British actor (1958–2023)

Julian Richard Morley Sands (4 January 1958 – c. 13 January 2023) was an English actor. He had co-starring roles in Oxford Blues and The Killing Fields in 1984. The following year, Sands played George Emerson in A Room with a View; this became his breakout role. He then went on to appear in Gothic (1986); Warlock (1989); Arachnophobia (1990); Naked Lunch (1991); Leaving Las Vegas (1995); and The Girl with the Dragon Tattoo (2011). His television roles included Nick Hardaway in Rose Red (2002), Vladimir Bierko in 24 (2006) and Jor-El in Smallville (2009–2010); he also voiced the character of Valmont in Jackie Chan Adventures (2000–2002).

In January 2023, Sands went missing while hiking in the San Gabriel Mountains. Several unsuccessful searches for him were undertaken. Five months later, his remains were discovered in the area he had been visiting.

==Early life==
Julian Richard Morley Sands was born in Otley on 4 January 1958. He was the son of Conservative Party councillor Brenda (née Leach) and soil analyst William Sands.

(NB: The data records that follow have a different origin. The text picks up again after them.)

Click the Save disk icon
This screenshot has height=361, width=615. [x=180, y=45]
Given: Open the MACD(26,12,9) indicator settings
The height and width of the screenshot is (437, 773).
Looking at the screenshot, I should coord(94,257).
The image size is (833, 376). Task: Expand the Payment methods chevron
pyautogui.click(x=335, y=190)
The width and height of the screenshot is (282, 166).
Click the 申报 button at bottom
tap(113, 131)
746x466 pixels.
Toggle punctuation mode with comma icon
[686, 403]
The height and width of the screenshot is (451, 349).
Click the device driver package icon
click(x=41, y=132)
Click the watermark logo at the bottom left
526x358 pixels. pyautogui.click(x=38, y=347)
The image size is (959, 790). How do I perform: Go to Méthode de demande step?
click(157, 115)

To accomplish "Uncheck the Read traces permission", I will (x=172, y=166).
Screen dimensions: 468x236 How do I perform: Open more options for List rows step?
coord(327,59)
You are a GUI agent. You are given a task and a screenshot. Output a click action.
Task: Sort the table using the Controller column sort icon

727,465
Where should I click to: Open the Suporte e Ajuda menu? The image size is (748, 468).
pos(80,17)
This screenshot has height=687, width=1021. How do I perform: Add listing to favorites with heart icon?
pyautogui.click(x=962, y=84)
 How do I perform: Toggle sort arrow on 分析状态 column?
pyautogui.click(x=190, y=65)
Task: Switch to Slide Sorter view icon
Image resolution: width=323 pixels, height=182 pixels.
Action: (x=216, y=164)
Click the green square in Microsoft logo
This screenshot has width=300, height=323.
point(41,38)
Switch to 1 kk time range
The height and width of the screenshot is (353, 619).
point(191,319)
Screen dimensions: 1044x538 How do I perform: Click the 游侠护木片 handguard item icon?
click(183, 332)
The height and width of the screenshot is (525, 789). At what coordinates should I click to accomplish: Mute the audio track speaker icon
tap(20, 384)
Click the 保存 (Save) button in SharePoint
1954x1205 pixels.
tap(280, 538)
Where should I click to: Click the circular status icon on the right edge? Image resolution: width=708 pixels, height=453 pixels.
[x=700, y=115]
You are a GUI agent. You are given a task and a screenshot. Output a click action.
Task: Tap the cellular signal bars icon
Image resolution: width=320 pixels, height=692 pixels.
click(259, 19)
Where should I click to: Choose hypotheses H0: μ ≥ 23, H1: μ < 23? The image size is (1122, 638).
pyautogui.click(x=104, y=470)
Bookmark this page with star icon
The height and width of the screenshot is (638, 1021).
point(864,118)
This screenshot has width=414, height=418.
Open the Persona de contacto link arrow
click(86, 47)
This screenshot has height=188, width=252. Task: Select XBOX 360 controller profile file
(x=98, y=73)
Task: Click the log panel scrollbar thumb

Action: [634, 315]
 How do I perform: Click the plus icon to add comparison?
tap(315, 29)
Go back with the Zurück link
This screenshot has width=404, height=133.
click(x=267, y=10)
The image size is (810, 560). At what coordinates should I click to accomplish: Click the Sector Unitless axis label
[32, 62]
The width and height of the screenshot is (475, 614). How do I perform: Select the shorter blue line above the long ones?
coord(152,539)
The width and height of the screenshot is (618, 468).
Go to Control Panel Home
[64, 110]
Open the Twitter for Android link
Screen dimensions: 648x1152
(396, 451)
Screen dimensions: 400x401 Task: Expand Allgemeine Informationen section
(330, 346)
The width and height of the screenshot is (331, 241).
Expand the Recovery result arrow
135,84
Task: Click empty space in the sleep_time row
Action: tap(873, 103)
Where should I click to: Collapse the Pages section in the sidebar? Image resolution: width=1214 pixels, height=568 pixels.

Brenda Sands was a leading figure in the local amateur dramatic society. Sands was educated at Lord Wandsworth College in Long Sutton, Hampshire and at London's Central School of Speech and Drama.

==Career==
Sands appeared in small roles in Oxford Blues (1984) and The Killing Fields (1984). He also had a cameo as a Greek soldier in the BBC adaptation of The Box of Delights in 1984. Sands appeared in After Darkness in 1985.

Sands played the romantic lead role of George Emerson in the 1985 film A Room with a View. This role became his breakout role. Following the success of A Room with a View and Ken Russell's Gothic (1986), Sands abandoned the lead role he had signed on to play in Maurice and moved to Hollywood to pursue a career in American films.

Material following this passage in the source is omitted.